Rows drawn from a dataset
------------------------------

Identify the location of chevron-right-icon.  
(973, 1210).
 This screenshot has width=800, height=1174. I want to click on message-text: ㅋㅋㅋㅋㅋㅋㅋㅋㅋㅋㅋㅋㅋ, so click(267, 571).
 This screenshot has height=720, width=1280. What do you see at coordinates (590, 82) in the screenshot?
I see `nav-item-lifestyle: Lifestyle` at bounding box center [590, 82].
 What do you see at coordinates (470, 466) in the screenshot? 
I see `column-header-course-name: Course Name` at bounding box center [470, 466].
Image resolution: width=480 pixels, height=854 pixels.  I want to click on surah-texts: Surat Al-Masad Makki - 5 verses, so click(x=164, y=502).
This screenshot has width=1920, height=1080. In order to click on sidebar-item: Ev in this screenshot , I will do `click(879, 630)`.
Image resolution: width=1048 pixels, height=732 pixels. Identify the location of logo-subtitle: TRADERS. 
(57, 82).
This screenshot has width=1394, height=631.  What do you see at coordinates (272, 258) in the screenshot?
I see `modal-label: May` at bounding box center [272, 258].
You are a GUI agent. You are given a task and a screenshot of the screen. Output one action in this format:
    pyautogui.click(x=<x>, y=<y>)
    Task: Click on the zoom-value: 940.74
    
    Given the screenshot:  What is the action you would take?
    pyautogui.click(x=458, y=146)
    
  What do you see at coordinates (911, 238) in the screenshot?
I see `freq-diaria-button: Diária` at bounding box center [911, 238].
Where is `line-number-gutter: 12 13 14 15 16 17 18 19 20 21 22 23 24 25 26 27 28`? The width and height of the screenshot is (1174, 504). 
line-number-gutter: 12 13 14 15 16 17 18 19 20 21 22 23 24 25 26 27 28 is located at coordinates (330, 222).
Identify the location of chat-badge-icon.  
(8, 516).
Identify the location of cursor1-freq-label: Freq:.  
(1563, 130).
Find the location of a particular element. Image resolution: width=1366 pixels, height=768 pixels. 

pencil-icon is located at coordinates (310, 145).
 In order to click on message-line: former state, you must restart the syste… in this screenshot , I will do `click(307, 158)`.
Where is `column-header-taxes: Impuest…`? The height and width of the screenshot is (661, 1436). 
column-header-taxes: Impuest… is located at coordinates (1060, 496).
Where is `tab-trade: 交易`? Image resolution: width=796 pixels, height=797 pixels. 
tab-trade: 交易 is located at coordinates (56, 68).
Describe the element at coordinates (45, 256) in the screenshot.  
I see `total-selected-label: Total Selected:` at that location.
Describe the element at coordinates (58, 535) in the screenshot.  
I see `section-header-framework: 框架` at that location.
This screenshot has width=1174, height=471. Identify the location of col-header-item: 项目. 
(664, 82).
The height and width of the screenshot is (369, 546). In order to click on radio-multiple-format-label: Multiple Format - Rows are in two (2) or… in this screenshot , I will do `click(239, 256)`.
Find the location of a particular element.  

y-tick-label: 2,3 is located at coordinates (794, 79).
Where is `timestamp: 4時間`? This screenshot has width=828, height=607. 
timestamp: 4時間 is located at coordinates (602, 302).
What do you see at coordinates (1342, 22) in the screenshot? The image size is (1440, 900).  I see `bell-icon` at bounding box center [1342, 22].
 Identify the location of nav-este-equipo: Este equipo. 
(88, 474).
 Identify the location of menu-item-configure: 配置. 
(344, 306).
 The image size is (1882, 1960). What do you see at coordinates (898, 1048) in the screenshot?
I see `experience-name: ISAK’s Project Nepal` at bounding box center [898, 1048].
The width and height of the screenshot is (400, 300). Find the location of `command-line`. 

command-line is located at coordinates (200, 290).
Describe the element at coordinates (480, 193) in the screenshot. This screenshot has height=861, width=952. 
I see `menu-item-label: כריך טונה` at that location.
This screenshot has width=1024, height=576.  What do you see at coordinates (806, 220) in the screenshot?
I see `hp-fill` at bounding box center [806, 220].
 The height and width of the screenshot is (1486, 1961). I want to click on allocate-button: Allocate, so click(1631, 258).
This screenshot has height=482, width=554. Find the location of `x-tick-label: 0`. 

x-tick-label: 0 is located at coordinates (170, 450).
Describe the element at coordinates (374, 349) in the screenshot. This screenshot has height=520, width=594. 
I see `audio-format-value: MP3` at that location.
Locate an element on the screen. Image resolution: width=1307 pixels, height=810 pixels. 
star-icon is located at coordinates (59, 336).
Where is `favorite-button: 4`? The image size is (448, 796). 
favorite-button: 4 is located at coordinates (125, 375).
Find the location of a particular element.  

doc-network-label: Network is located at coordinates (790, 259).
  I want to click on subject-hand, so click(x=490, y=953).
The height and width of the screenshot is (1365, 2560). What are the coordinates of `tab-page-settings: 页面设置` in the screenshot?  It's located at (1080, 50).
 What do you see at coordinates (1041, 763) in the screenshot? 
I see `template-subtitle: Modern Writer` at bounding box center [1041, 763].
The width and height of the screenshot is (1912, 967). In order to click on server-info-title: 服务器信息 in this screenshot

------------------------------

> [What needs to be done] Update the rows above by replacing "Identify the location of" with "Find the position of" wherever it appears. Write all the rows out again and leave everything else unchanged.

> [Reply to the task]
Find the position of chevron-right-icon.  
(973, 1210).
 This screenshot has width=800, height=1174. I want to click on message-text: ㅋㅋㅋㅋㅋㅋㅋㅋㅋㅋㅋㅋㅋ, so click(267, 571).
 This screenshot has height=720, width=1280. What do you see at coordinates (590, 82) in the screenshot?
I see `nav-item-lifestyle: Lifestyle` at bounding box center [590, 82].
 What do you see at coordinates (470, 466) in the screenshot? 
I see `column-header-course-name: Course Name` at bounding box center [470, 466].
Image resolution: width=480 pixels, height=854 pixels.  I want to click on surah-texts: Surat Al-Masad Makki - 5 verses, so click(x=164, y=502).
This screenshot has width=1920, height=1080. In order to click on sidebar-item: Ev in this screenshot , I will do `click(879, 630)`.
Image resolution: width=1048 pixels, height=732 pixels. Find the position of logo-subtitle: TRADERS. 
(57, 82).
This screenshot has width=1394, height=631.  What do you see at coordinates (272, 258) in the screenshot?
I see `modal-label: May` at bounding box center [272, 258].
You are a GUI agent. You are given a task and a screenshot of the screen. Output one action in this format:
    pyautogui.click(x=<x>, y=<y>)
    Task: Click on the zoom-value: 940.74
    
    Given the screenshot:  What is the action you would take?
    pyautogui.click(x=458, y=146)
    
  What do you see at coordinates (911, 238) in the screenshot?
I see `freq-diaria-button: Diária` at bounding box center [911, 238].
Where is `line-number-gutter: 12 13 14 15 16 17 18 19 20 21 22 23 24 25 26 27 28`? The width and height of the screenshot is (1174, 504). 
line-number-gutter: 12 13 14 15 16 17 18 19 20 21 22 23 24 25 26 27 28 is located at coordinates (330, 222).
Find the position of chat-badge-icon.  
(8, 516).
Find the position of cursor1-freq-label: Freq:.  
(1563, 130).
Find the location of a particular element. Image resolution: width=1366 pixels, height=768 pixels. 

pencil-icon is located at coordinates (310, 145).
 In order to click on message-line: former state, you must restart the syste… in this screenshot , I will do `click(307, 158)`.
Where is `column-header-taxes: Impuest…`? The height and width of the screenshot is (661, 1436). 
column-header-taxes: Impuest… is located at coordinates (1060, 496).
Where is `tab-trade: 交易`? Image resolution: width=796 pixels, height=797 pixels. 
tab-trade: 交易 is located at coordinates (56, 68).
Describe the element at coordinates (45, 256) in the screenshot.  
I see `total-selected-label: Total Selected:` at that location.
Describe the element at coordinates (58, 535) in the screenshot.  
I see `section-header-framework: 框架` at that location.
This screenshot has width=1174, height=471. Find the position of col-header-item: 项目. 
(664, 82).
The height and width of the screenshot is (369, 546). In order to click on radio-multiple-format-label: Multiple Format - Rows are in two (2) or… in this screenshot , I will do `click(239, 256)`.
Find the location of a particular element.  

y-tick-label: 2,3 is located at coordinates (794, 79).
Where is `timestamp: 4時間`? This screenshot has width=828, height=607. 
timestamp: 4時間 is located at coordinates (602, 302).
What do you see at coordinates (1342, 22) in the screenshot? The image size is (1440, 900).  I see `bell-icon` at bounding box center [1342, 22].
 Find the position of nav-este-equipo: Este equipo. 
(88, 474).
 Find the position of menu-item-configure: 配置. 
(344, 306).
 The image size is (1882, 1960). What do you see at coordinates (898, 1048) in the screenshot?
I see `experience-name: ISAK’s Project Nepal` at bounding box center [898, 1048].
The width and height of the screenshot is (400, 300). Find the location of `command-line`. 

command-line is located at coordinates (200, 290).
Describe the element at coordinates (480, 193) in the screenshot. This screenshot has height=861, width=952. 
I see `menu-item-label: כריך טונה` at that location.
This screenshot has width=1024, height=576.  What do you see at coordinates (806, 220) in the screenshot?
I see `hp-fill` at bounding box center [806, 220].
 The height and width of the screenshot is (1486, 1961). I want to click on allocate-button: Allocate, so click(1631, 258).
This screenshot has height=482, width=554. Find the location of `x-tick-label: 0`. 

x-tick-label: 0 is located at coordinates (170, 450).
Describe the element at coordinates (374, 349) in the screenshot. This screenshot has height=520, width=594. 
I see `audio-format-value: MP3` at that location.
Locate an element on the screen. Image resolution: width=1307 pixels, height=810 pixels. 
star-icon is located at coordinates (59, 336).
Where is `favorite-button: 4`? The image size is (448, 796). 
favorite-button: 4 is located at coordinates (125, 375).
Find the location of a particular element.  

doc-network-label: Network is located at coordinates (790, 259).
  I want to click on subject-hand, so click(x=490, y=953).
The height and width of the screenshot is (1365, 2560). What are the coordinates of `tab-page-settings: 页面设置` in the screenshot?  It's located at (1080, 50).
 What do you see at coordinates (1041, 763) in the screenshot? 
I see `template-subtitle: Modern Writer` at bounding box center [1041, 763].
The width and height of the screenshot is (1912, 967). In order to click on server-info-title: 服务器信息 in this screenshot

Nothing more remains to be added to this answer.